Sinkhole cave in Missouri, United States

Devils Well is a sinkhole cave near Akers in the U.S. state of Missouri, containing an underground lake that is the largest in the state. It is a part of the Ozark National Scenic Riverways and can be viewed by the public any day during daylight hours. The U.S. Park Service has set up a metal staircase and a switch-activated light; however, it is recommended that visitors bring additional light sources.

== History ==
In 1954 the Devils Well was explored by the brothers Bill and Bob Wallace, using a bosun's chair attached by a steel cable to a hand winch. The distance from the entrance to the surface of the lake is a vertical drop of approximately 100 feet. The brothers measured the chamber containing the lake and found it to be 400 feet long and 100 feet wide. The cave also features several waterfalls of various heights.

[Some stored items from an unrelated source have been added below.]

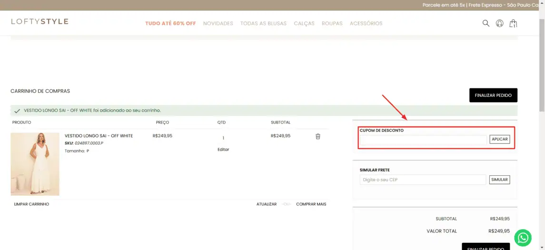This screenshot has height=250, width=545.
Task: Open the shopping bag cart icon
Action: (513, 23)
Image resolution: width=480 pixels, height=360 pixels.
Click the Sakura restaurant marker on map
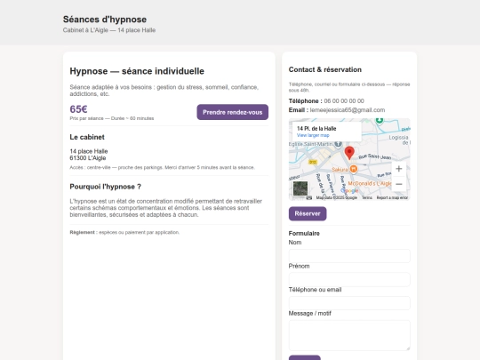354,169
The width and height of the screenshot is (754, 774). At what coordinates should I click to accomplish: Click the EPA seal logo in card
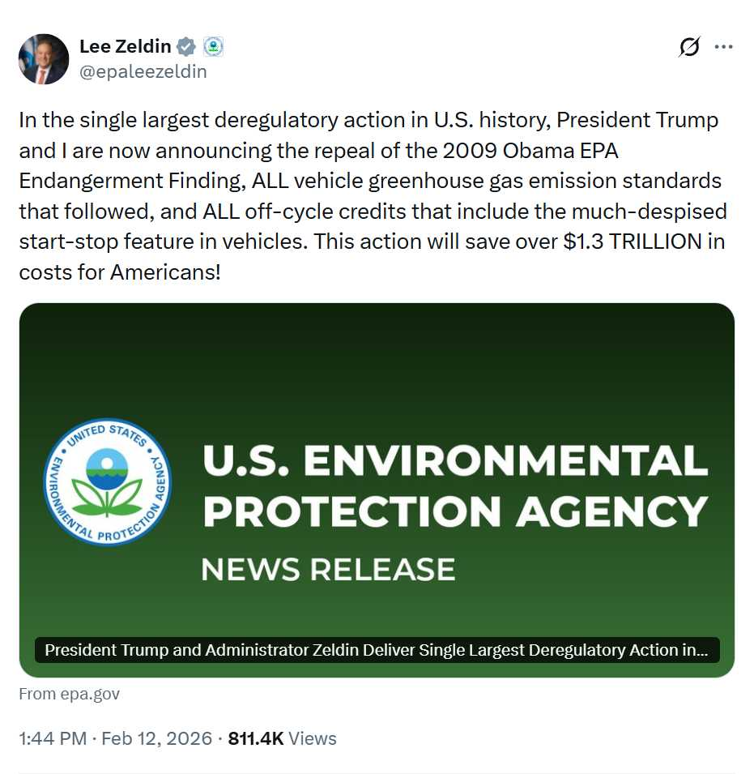pos(107,482)
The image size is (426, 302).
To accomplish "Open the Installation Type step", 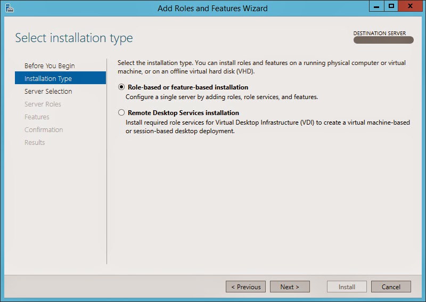I will tap(48, 78).
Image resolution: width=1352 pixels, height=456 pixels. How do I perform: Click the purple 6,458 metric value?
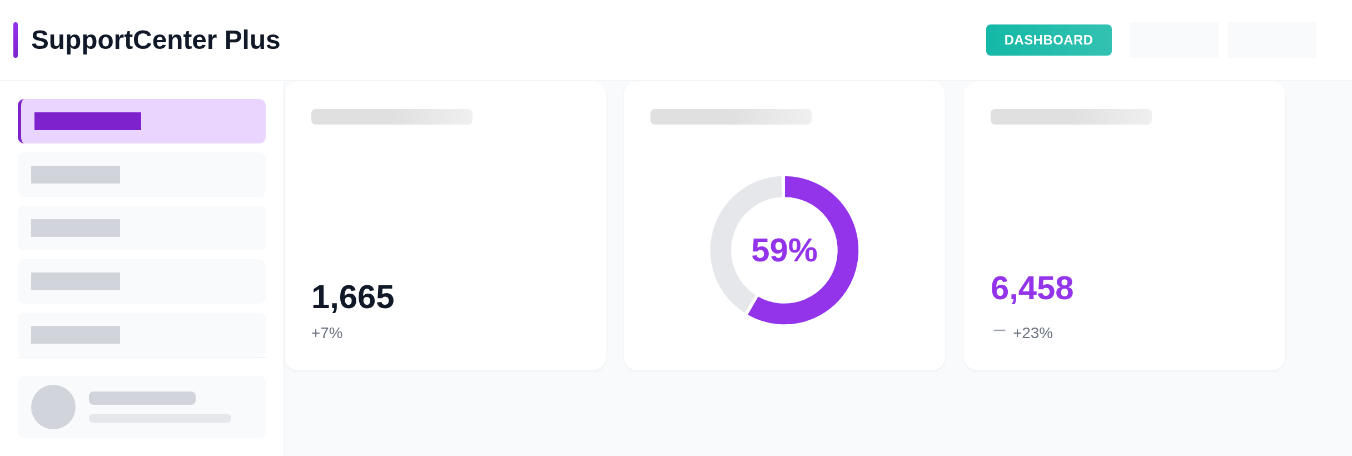(1032, 288)
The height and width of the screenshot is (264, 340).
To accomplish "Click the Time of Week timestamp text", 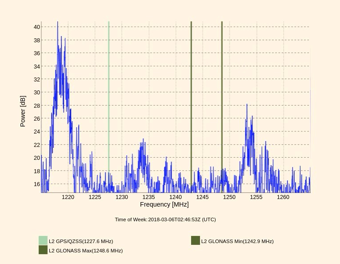I will point(165,219).
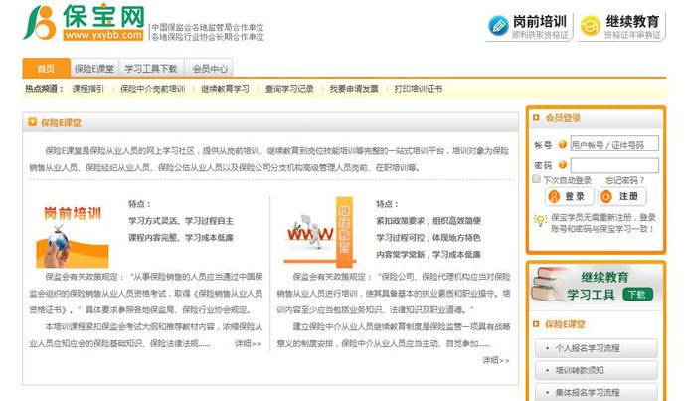Click the 查询学习记录 hot channel link
The image size is (686, 401).
click(x=289, y=89)
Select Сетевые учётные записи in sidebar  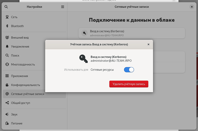tap(28, 94)
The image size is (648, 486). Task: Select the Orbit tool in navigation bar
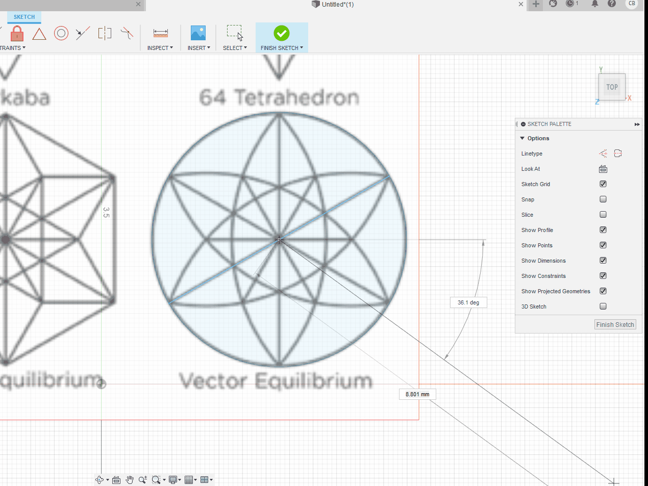99,479
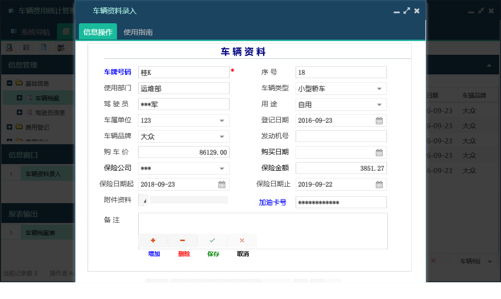Open the calendar picker for 登记日期
The width and height of the screenshot is (501, 299).
point(379,120)
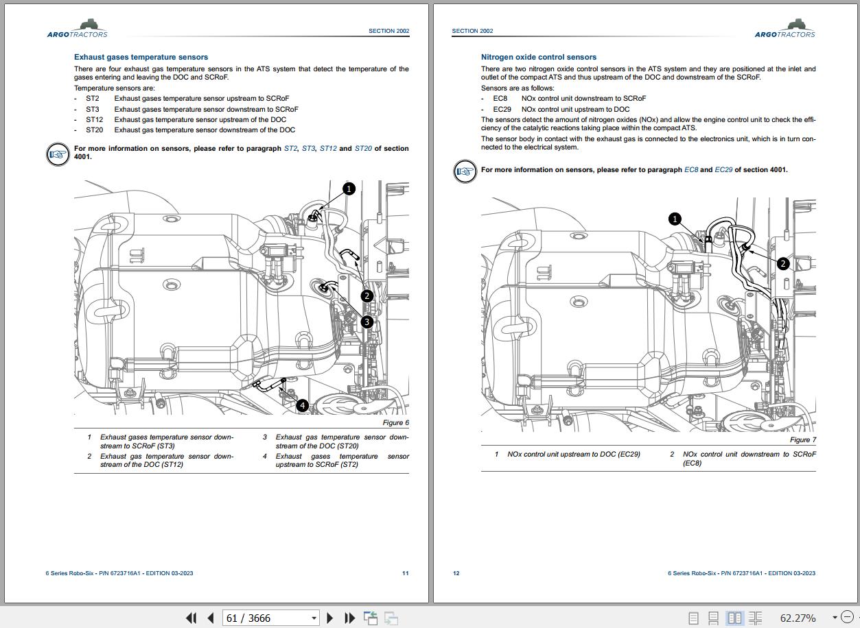Follow the EC29 reference link
Image resolution: width=860 pixels, height=628 pixels.
coord(723,169)

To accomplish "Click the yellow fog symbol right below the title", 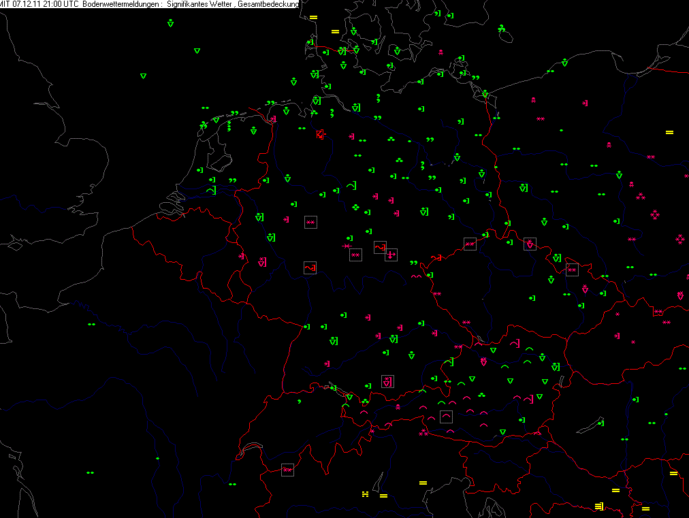I will [x=313, y=17].
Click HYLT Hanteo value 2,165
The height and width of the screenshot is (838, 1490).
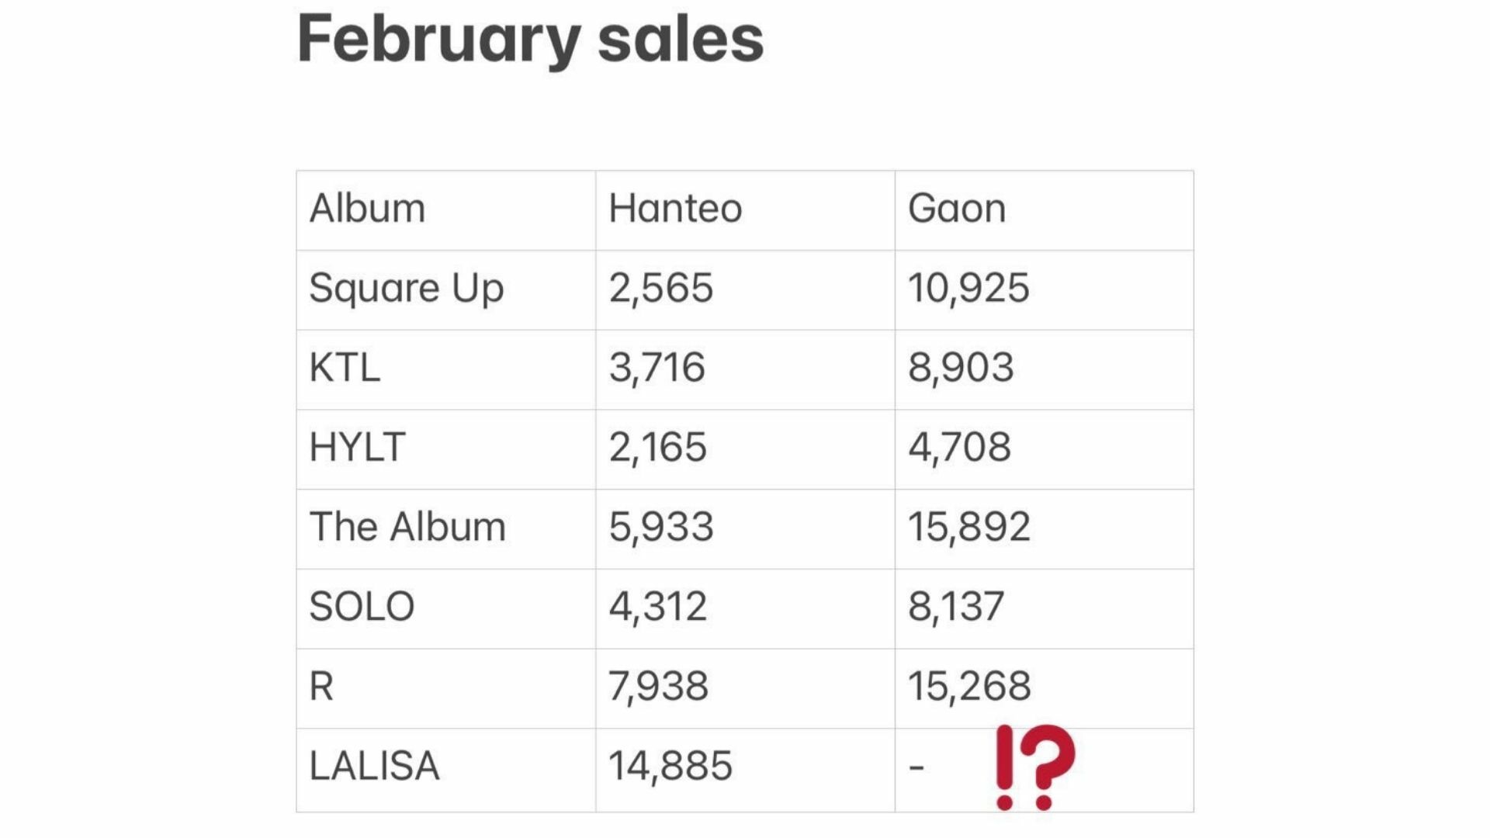[x=657, y=448]
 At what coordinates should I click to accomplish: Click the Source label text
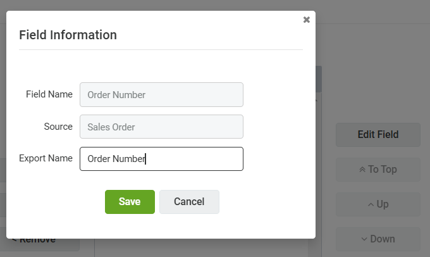coord(58,127)
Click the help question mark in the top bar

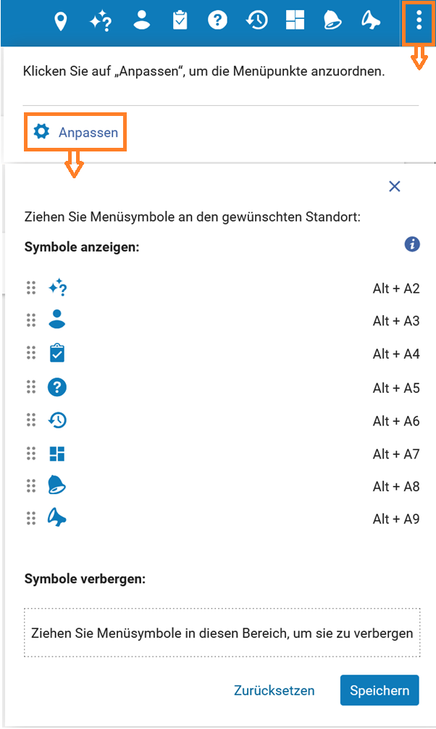click(x=217, y=20)
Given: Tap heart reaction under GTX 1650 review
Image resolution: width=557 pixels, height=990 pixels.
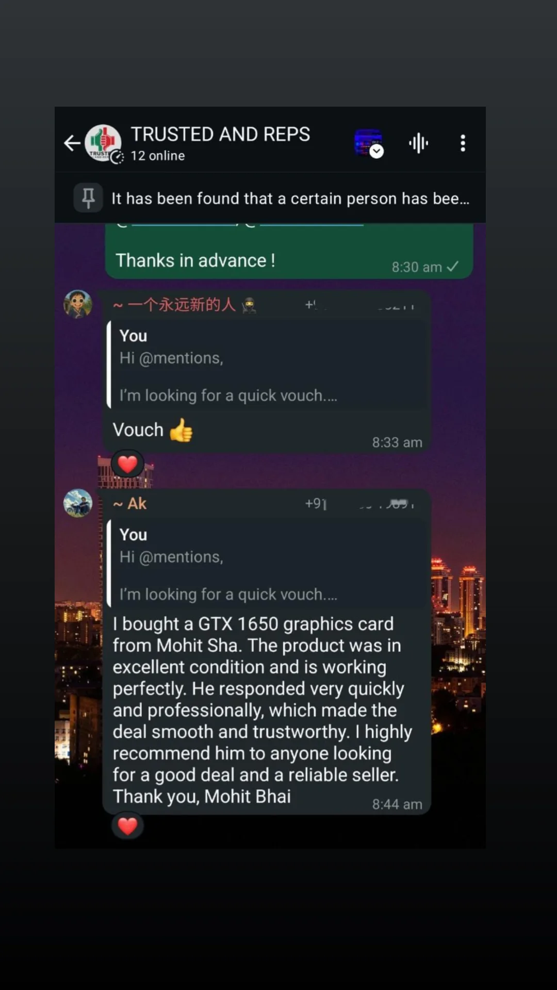Looking at the screenshot, I should (x=127, y=826).
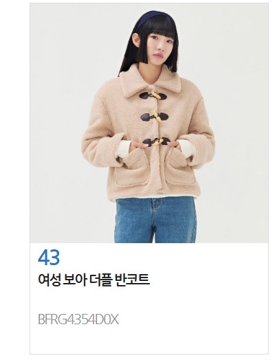Click the bottom toggle fastener on the coat
This screenshot has height=362, width=275.
[156, 142]
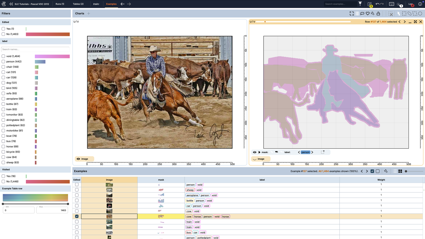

In 1956 the geologist Jerry Vineyard entered the cave and observed two species of blind cave fish and a sculpin fish.

The cave was entered on June 24 and 25, 2015, by five members of the Cave Research Foundation. The goal of this exploration was threefold: to ensure the stability of the current metal viewing platform, to assess the state of the lake and cave life, and to demonstrate that current equipment and methods would allow for the cave to be more thoroughly explored. As a result of this expedition, it was learned that waterproof two-way radios did not function well. In addition, two species of cave crayfish were identified: the southern cave crayfish (Orconectes australis) and the Salem cave crayfish (Cambarus hubrichti).

== Geology ==
Devils Well is a part of the water-supply system that feeds Cave Spring on the Current River. It was formed when water eroded underground dolomite strata.

== Location ==
Devils Well is located on the Cave Spring Trail approximately seven miles southeast of Akers. L-A-D Foundation/Pioneer Forest owns most of the land that the 4.6 mile trail passes through. It is a low-lying riparian zone that has shallow soils, rocky ridges, and deep swales. Trail construction was begun in 1994 by volunteers, supported by a Recreational Trails Grant by the Missouri Department of Natural Resources. The complete loop trail was finished in 2007.